● Stated exercise
Pick out every line below that contains the string "checkbox", and copy each one. Case counts.

● Entries supplied

++++

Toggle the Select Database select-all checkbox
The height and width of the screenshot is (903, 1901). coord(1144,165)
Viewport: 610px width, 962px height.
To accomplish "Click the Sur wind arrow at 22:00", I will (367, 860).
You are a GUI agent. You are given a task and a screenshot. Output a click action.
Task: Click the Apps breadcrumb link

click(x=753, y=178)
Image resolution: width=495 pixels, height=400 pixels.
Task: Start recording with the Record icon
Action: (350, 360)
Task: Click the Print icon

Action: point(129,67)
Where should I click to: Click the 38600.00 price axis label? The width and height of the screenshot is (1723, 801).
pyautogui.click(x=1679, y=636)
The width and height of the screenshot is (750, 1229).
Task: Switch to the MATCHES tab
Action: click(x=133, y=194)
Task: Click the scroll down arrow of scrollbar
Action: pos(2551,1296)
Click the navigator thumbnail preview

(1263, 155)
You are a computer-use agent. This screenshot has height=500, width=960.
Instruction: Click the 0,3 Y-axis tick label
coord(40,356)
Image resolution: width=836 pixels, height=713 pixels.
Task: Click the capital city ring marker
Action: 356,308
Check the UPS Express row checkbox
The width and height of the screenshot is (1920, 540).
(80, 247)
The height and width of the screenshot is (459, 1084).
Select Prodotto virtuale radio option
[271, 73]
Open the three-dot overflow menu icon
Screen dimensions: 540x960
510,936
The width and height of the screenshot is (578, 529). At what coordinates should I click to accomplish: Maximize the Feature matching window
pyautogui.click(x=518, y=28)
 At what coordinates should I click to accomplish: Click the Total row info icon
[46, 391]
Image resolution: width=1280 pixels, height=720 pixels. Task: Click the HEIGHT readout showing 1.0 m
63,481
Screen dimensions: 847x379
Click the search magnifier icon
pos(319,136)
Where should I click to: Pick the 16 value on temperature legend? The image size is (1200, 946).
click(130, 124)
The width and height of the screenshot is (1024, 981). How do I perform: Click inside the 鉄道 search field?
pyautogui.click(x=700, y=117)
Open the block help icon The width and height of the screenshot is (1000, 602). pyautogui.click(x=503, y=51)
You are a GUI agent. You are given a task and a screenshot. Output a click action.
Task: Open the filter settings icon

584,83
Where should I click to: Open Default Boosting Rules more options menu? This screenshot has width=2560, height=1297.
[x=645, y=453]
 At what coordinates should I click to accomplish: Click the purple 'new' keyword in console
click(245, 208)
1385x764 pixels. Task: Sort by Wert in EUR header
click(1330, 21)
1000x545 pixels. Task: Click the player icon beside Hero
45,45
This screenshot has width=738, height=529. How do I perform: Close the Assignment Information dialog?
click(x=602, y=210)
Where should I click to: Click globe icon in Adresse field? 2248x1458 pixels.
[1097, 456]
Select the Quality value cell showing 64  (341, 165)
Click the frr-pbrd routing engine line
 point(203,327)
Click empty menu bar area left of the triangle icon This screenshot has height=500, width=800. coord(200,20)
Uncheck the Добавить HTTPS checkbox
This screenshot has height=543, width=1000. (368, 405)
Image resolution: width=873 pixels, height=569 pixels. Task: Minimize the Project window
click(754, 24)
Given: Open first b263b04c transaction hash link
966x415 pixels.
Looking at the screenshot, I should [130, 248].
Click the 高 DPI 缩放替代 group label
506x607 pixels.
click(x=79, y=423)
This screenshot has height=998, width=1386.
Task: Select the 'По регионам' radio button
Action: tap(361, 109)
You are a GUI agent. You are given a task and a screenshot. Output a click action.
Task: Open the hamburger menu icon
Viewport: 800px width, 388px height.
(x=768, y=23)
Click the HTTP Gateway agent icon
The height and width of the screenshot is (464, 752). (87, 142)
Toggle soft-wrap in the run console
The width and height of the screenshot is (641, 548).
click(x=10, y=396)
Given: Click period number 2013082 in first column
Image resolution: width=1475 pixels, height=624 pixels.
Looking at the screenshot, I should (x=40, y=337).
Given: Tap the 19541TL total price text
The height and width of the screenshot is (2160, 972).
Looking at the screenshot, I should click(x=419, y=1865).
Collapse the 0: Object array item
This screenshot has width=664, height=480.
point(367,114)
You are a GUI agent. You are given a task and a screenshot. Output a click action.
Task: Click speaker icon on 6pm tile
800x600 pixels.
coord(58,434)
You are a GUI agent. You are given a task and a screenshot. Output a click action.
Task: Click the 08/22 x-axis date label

++++

● Response to the exercise
Toggle the Select Database select-all checkbox
Check the UPS Express row checkbox
Uncheck the Добавить HTTPS checkbox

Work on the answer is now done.